Казалось бы, тема войны – как тема подвига
советского народа – исчерпана. Она ушла в
прошлое с пионерскими сборами в «ленинской
комнате» почетным караулом, сочинениями о Малой
земле. Она ушла как часть советской идеологии.
Идеологии, которая монополизировала нашу память
о войне, которая превратила трагедию человека и
семьи в инструмент пропаганды. Пафос «подвига
советского народа» затмил реальный, будничный
подвиг отдельного человека. Музыка маршей и
праздничные призывы заглушили боль и слезы. Нет,
государство не отняло у человека память о войне
– но слова о «народной памяти» притупили в нашем
сознании память индивидуальную и родовую. Пусть
это слишком резко – во многих семьях память о
погибших родственниках всегда существовала
параллельно с официальной идеологией; но
проблема существует: память о войне стала частью
советского мифа, и крушение последнего поставило
нас перед вопросом: а что же война?
И что значит война для современного подростка?
И что – вопрос несколько шире – значит история
для современного подростка?
Маленький принц и Большая история
Может ли волновать история
пятнадцатилетнего человека?

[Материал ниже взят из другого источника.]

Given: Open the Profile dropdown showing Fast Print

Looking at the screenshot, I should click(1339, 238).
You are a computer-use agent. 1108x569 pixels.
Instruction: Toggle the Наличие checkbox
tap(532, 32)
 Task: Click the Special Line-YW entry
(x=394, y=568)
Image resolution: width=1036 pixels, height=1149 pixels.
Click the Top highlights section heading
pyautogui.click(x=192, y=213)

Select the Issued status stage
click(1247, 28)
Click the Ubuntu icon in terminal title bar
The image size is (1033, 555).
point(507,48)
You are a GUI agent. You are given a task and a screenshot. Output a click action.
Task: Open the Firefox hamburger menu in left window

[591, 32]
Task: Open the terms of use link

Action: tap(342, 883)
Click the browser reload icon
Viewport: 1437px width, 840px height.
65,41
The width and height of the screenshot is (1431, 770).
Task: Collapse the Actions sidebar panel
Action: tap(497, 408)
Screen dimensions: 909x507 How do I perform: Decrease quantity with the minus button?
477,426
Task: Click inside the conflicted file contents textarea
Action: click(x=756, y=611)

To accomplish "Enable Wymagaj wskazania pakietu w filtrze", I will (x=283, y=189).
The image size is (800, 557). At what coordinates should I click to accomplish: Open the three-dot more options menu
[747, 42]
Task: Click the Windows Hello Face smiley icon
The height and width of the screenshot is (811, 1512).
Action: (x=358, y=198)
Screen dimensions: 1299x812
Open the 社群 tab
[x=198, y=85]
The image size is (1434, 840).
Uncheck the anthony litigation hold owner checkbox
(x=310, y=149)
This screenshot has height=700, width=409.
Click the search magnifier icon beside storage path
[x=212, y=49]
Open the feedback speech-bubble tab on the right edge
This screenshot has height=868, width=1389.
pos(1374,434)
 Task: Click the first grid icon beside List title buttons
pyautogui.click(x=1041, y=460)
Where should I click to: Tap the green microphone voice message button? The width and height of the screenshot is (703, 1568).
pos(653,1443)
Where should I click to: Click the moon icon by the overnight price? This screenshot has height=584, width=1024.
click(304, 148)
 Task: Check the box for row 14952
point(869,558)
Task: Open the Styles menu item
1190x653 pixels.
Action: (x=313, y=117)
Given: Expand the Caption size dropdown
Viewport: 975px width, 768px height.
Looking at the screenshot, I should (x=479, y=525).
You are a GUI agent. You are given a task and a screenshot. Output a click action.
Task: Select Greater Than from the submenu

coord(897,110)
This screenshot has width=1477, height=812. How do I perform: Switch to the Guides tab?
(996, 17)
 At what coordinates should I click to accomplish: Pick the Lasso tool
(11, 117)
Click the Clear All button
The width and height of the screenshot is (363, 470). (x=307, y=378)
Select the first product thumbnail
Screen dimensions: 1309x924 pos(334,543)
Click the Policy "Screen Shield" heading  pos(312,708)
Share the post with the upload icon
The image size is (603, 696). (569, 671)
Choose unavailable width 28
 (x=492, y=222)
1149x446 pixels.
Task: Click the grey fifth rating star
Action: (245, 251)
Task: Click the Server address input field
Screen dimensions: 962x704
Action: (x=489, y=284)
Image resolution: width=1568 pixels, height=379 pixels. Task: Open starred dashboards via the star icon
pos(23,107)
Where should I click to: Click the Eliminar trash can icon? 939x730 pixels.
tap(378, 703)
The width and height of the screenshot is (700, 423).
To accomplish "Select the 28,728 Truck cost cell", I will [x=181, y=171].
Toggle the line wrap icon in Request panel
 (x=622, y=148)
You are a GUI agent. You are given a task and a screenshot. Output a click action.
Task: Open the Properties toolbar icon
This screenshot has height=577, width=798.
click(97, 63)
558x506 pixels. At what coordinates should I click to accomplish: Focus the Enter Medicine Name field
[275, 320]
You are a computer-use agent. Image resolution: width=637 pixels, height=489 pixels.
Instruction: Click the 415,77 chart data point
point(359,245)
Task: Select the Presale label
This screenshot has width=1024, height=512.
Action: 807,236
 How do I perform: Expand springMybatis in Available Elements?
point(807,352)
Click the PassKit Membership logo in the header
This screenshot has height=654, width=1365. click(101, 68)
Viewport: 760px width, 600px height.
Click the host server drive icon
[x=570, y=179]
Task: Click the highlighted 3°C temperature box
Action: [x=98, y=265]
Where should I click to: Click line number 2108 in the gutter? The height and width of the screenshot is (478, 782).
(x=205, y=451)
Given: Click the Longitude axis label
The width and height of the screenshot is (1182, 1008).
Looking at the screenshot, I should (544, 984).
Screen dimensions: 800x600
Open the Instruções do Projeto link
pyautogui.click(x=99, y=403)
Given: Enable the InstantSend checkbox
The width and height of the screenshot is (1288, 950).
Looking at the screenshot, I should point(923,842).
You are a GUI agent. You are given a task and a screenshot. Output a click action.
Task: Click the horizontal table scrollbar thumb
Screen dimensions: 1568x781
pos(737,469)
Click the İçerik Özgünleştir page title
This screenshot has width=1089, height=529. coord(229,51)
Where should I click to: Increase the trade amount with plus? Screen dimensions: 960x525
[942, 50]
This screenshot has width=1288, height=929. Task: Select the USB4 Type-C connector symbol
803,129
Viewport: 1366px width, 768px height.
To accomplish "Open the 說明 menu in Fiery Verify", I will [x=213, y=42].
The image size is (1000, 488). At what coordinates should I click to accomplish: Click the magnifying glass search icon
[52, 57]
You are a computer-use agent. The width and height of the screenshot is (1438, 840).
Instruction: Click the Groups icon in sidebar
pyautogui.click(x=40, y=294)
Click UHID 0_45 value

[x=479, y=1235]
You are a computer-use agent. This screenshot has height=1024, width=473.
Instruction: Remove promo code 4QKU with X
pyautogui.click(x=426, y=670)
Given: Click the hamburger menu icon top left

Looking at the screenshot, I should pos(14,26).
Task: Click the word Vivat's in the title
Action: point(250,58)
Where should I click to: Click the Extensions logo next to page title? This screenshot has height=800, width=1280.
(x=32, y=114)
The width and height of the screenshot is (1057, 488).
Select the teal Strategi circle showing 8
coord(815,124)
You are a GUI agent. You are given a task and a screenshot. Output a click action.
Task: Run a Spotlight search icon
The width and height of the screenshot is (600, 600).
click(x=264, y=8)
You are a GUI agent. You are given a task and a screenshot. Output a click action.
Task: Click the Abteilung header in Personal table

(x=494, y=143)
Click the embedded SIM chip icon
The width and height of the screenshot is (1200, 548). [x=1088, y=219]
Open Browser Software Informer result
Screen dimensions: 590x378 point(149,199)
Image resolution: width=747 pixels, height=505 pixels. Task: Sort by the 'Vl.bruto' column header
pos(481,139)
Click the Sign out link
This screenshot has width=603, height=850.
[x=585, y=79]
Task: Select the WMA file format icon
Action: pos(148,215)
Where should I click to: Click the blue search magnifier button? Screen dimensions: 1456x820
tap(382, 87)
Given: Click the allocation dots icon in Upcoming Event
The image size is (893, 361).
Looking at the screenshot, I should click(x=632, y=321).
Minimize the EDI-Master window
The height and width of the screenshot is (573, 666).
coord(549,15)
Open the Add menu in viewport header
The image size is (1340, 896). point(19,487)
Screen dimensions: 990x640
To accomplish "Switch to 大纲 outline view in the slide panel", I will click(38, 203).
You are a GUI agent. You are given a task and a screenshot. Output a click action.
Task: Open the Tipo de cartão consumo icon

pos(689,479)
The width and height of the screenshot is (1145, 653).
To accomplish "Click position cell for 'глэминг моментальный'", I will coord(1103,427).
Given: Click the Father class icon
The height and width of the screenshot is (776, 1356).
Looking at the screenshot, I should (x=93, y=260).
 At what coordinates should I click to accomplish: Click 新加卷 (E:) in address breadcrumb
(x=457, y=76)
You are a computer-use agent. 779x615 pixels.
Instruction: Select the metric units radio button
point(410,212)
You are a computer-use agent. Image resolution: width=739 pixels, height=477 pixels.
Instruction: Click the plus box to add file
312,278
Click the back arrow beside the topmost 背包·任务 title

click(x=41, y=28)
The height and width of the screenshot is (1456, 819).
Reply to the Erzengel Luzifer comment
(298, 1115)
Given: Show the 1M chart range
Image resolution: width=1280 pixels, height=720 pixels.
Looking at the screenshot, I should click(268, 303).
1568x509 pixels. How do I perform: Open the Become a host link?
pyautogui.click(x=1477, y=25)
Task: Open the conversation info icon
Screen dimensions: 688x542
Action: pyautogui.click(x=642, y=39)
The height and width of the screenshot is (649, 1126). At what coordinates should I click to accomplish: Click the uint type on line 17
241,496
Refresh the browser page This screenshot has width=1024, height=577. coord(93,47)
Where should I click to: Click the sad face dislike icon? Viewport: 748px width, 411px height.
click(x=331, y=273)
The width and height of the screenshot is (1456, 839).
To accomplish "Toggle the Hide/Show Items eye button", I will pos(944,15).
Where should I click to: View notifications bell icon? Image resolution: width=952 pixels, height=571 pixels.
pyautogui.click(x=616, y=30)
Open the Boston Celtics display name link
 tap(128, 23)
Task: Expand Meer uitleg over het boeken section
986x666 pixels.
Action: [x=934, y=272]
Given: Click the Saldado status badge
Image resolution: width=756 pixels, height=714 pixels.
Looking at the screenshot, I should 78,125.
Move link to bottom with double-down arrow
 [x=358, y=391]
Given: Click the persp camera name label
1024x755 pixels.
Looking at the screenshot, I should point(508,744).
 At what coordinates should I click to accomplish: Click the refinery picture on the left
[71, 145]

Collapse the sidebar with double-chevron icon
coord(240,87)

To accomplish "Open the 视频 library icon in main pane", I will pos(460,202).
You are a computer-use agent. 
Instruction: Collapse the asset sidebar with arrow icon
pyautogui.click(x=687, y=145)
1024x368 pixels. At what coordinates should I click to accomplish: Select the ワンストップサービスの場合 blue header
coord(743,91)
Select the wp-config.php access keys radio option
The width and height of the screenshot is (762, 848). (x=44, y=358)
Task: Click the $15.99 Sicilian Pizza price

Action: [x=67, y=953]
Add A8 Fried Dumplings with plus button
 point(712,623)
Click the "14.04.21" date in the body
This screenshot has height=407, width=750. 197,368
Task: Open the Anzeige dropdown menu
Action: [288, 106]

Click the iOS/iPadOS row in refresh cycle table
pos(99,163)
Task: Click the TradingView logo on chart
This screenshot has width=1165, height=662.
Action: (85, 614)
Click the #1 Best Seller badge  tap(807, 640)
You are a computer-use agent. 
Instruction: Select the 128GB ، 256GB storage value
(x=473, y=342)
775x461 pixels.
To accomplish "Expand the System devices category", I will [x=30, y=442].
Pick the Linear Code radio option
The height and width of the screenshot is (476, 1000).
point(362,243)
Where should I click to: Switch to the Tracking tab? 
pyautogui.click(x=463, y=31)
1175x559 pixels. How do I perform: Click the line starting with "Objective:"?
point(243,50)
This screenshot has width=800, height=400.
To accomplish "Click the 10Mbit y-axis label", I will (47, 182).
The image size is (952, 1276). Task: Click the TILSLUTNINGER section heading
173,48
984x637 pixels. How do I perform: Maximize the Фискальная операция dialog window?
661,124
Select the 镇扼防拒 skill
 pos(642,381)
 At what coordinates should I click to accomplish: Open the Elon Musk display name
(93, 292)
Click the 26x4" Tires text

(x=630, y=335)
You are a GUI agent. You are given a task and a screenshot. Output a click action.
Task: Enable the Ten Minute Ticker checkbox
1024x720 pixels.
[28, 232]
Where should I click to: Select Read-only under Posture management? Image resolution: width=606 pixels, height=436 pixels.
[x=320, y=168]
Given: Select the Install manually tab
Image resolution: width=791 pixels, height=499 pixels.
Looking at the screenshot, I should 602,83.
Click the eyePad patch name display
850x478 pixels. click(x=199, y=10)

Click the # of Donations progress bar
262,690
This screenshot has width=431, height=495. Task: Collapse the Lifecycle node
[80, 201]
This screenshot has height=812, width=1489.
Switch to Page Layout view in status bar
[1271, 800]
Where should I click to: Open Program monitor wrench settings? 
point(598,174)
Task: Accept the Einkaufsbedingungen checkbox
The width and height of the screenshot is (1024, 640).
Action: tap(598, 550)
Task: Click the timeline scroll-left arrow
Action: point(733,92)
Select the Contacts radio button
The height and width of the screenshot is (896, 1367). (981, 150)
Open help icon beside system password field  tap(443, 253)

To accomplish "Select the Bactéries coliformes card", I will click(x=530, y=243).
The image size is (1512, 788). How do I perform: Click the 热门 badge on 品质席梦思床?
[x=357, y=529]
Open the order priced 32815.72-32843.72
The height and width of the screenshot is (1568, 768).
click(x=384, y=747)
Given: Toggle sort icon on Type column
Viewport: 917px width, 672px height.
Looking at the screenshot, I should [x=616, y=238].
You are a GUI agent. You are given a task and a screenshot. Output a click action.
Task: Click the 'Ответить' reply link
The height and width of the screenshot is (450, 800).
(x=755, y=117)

Семи-восьмилетнего
ребенка – да: рассказы о египетских пирамидах,
строительстве Китайской стены, о крестовых
походах. Ученика 10–11 класса – да: подготовка к
единому экзамену, поступление на юридический
факультет Института бизнеса и маркетинга. А
подростка? Когда исчезло уже детское
любопытство, но еще не сформировался взрослый
прагматизм? И вместо того чтобы говорить о том,
что «они» не хотят, не интересуются и читают
только глянцевые журналы, давайте подумаем о том,
что «мы» можем сказать на уроке уже не ребенку,
еще не взрослому – этому странному существу,
подростку.
Может, их «нежелание» и «неинтерес» –
естественная реакция на несовершенство и
неискренность школьной программы? Может, просто
природа таким образом бунтует против застывших
форм того, что мы называем знанием, образованием,
– культуры? Ведь сколько говорили о том, что
гуманитарные науки, история в первую очередь,
должны быть обращены к человеку, ориентированы
на «развитие личности», способствовать
«формированию мировоззрения». И что же? Те же
программы, те же требования, одно новшество –
тесты. При чем тут «человек»?
Пусть несколько преувеличенно – но современная
школьная история никакого отношения к проблеме
человека не имеет. Тем более к проблемам
подростка. Из этого не следует, что историю
изучать не надо: битвы, полководцы, процессы –
все это хорошо. Только не надо говорить о
гуманизме и сотрудничестве. Одно из двух – или
программа, или гуманизм. Не надо иллюзий.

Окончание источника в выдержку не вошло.